* Description of the task
Retype all of the data that follows, line for line.

+++ Supplied entries +++

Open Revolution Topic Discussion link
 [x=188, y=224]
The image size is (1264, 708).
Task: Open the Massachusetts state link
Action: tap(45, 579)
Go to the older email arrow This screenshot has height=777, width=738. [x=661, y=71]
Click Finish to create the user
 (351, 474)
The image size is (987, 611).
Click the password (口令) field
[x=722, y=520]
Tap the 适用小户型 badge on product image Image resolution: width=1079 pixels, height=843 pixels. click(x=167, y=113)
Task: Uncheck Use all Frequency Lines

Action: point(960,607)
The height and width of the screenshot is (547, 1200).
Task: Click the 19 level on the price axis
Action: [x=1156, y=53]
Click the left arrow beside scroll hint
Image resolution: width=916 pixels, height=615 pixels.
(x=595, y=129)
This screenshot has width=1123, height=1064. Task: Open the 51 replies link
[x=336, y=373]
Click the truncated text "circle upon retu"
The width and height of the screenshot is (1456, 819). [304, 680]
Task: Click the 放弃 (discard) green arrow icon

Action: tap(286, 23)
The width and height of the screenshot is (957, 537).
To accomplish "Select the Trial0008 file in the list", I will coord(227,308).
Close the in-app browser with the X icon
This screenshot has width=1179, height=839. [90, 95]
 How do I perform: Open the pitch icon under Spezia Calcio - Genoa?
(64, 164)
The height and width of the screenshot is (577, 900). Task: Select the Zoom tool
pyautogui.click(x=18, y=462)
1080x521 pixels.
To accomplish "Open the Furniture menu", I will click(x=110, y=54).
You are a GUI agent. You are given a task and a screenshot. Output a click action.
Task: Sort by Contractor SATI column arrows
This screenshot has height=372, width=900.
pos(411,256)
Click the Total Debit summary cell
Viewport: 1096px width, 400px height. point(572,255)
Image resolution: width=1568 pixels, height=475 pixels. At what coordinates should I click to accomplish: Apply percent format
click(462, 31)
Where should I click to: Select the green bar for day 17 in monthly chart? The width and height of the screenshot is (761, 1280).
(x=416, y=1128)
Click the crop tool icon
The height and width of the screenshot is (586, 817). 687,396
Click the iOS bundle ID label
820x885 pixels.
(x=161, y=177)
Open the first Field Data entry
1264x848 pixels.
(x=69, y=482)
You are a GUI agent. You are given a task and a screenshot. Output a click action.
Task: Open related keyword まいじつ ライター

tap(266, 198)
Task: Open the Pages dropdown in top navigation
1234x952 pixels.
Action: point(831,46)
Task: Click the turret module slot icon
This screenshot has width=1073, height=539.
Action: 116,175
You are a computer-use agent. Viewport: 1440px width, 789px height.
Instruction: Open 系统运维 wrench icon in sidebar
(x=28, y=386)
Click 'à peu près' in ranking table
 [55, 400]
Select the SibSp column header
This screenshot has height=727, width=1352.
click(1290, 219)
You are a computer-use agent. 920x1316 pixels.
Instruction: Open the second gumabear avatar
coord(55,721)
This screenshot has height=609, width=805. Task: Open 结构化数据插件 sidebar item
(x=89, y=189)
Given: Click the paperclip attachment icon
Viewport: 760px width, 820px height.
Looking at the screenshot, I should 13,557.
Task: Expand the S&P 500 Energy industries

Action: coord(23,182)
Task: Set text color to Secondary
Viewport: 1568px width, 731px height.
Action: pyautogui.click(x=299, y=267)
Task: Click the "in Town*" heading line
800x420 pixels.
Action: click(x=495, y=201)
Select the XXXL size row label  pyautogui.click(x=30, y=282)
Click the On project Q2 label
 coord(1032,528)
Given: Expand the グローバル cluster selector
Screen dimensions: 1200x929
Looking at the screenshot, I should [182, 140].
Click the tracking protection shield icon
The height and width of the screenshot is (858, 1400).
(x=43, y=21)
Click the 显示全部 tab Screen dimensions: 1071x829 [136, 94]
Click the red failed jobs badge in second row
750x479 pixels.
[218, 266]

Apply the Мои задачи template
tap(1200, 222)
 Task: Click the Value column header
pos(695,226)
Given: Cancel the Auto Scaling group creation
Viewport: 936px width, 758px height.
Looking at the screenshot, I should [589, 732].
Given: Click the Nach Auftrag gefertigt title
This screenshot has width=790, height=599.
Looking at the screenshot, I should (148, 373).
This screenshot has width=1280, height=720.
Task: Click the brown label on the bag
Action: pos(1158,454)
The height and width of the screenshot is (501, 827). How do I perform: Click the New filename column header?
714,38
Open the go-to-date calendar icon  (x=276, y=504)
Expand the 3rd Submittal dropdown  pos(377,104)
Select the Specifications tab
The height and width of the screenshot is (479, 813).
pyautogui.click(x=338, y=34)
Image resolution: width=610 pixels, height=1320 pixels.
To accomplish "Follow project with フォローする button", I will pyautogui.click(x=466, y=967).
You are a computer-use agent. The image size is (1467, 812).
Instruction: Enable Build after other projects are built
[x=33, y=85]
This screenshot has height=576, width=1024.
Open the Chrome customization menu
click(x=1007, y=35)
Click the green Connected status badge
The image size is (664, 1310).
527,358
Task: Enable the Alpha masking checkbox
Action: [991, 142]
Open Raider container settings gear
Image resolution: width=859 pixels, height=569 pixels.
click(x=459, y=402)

+++

* Answer section
Open Revolution Topic Discussion link
 [x=188, y=224]
The image size is (1264, 708).
Task: Open the Massachusetts state link
Action: tap(45, 579)
Go to the older email arrow This screenshot has height=777, width=738. [x=661, y=71]
Click Finish to create the user
 (351, 474)
The image size is (987, 611).
Click the password (口令) field
[x=722, y=520]
Tap the 适用小户型 badge on product image Image resolution: width=1079 pixels, height=843 pixels. click(x=167, y=113)
Task: Uncheck Use all Frequency Lines

Action: point(960,607)
The height and width of the screenshot is (547, 1200).
Task: Click the 19 level on the price axis
Action: [x=1156, y=53]
Click the left arrow beside scroll hint
Image resolution: width=916 pixels, height=615 pixels.
(x=595, y=129)
This screenshot has width=1123, height=1064. Task: Open the 51 replies link
[x=336, y=373]
Click the truncated text "circle upon retu"
The width and height of the screenshot is (1456, 819). [304, 680]
Task: Click the 放弃 (discard) green arrow icon

Action: tap(286, 23)
The width and height of the screenshot is (957, 537).
To accomplish "Select the Trial0008 file in the list", I will coord(227,308).
Close the in-app browser with the X icon
This screenshot has width=1179, height=839. [90, 95]
 How do I perform: Open the pitch icon under Spezia Calcio - Genoa?
(64, 164)
The height and width of the screenshot is (577, 900). Task: Select the Zoom tool
pyautogui.click(x=18, y=462)
1080x521 pixels.
To accomplish "Open the Furniture menu", I will click(x=110, y=54).
You are a GUI agent. You are given a task and a screenshot. Output a click action.
Task: Sort by Contractor SATI column arrows
This screenshot has height=372, width=900.
pos(411,256)
Click the Total Debit summary cell
Viewport: 1096px width, 400px height. point(572,255)
Image resolution: width=1568 pixels, height=475 pixels. At what coordinates should I click to accomplish: Apply percent format
click(462, 31)
Where should I click to: Select the green bar for day 17 in monthly chart? The width and height of the screenshot is (761, 1280).
(x=416, y=1128)
Click the crop tool icon
The height and width of the screenshot is (586, 817). 687,396
Click the iOS bundle ID label
820x885 pixels.
(x=161, y=177)
Open the first Field Data entry
1264x848 pixels.
(x=69, y=482)
You are a GUI agent. You are given a task and a screenshot. Output a click action.
Task: Open related keyword まいじつ ライター

tap(266, 198)
Task: Open the Pages dropdown in top navigation
1234x952 pixels.
Action: point(831,46)
Task: Click the turret module slot icon
This screenshot has width=1073, height=539.
Action: 116,175
You are a computer-use agent. Viewport: 1440px width, 789px height.
Instruction: Open 系统运维 wrench icon in sidebar
(x=28, y=386)
Click 'à peu près' in ranking table
 [55, 400]
Select the SibSp column header
This screenshot has height=727, width=1352.
click(1290, 219)
You are a computer-use agent. 920x1316 pixels.
Instruction: Open the second gumabear avatar
coord(55,721)
This screenshot has height=609, width=805. Task: Open 结构化数据插件 sidebar item
(x=89, y=189)
Given: Click the paperclip attachment icon
Viewport: 760px width, 820px height.
Looking at the screenshot, I should 13,557.
Task: Expand the S&P 500 Energy industries

Action: coord(23,182)
Task: Set text color to Secondary
Viewport: 1568px width, 731px height.
Action: pyautogui.click(x=299, y=267)
Task: Click the "in Town*" heading line
800x420 pixels.
Action: click(x=495, y=201)
Select the XXXL size row label  pyautogui.click(x=30, y=282)
Click the On project Q2 label
 coord(1032,528)
Given: Expand the グローバル cluster selector
Screen dimensions: 1200x929
Looking at the screenshot, I should [182, 140].
Click the tracking protection shield icon
The height and width of the screenshot is (858, 1400).
(x=43, y=21)
Click the 显示全部 tab Screen dimensions: 1071x829 [136, 94]
Click the red failed jobs badge in second row
750x479 pixels.
[218, 266]

Apply the Мои задачи template
tap(1200, 222)
 Task: Click the Value column header
pos(695,226)
Given: Cancel the Auto Scaling group creation
Viewport: 936px width, 758px height.
Looking at the screenshot, I should [589, 732].
Given: Click the Nach Auftrag gefertigt title
This screenshot has width=790, height=599.
Looking at the screenshot, I should (148, 373).
This screenshot has width=1280, height=720.
Task: Click the brown label on the bag
Action: pos(1158,454)
The height and width of the screenshot is (501, 827). How do I perform: Click the New filename column header?
714,38
Open the go-to-date calendar icon  (x=276, y=504)
Expand the 3rd Submittal dropdown  pos(377,104)
Select the Specifications tab
The height and width of the screenshot is (479, 813).
pyautogui.click(x=338, y=34)
Image resolution: width=610 pixels, height=1320 pixels.
To accomplish "Follow project with フォローする button", I will pyautogui.click(x=466, y=967).
You are a computer-use agent. The image size is (1467, 812).
Instruction: Enable Build after other projects are built
[x=33, y=85]
This screenshot has height=576, width=1024.
Open the Chrome customization menu
click(x=1007, y=35)
Click the green Connected status badge
The image size is (664, 1310).
527,358
Task: Enable the Alpha masking checkbox
Action: [991, 142]
Open Raider container settings gear
Image resolution: width=859 pixels, height=569 pixels.
click(x=459, y=402)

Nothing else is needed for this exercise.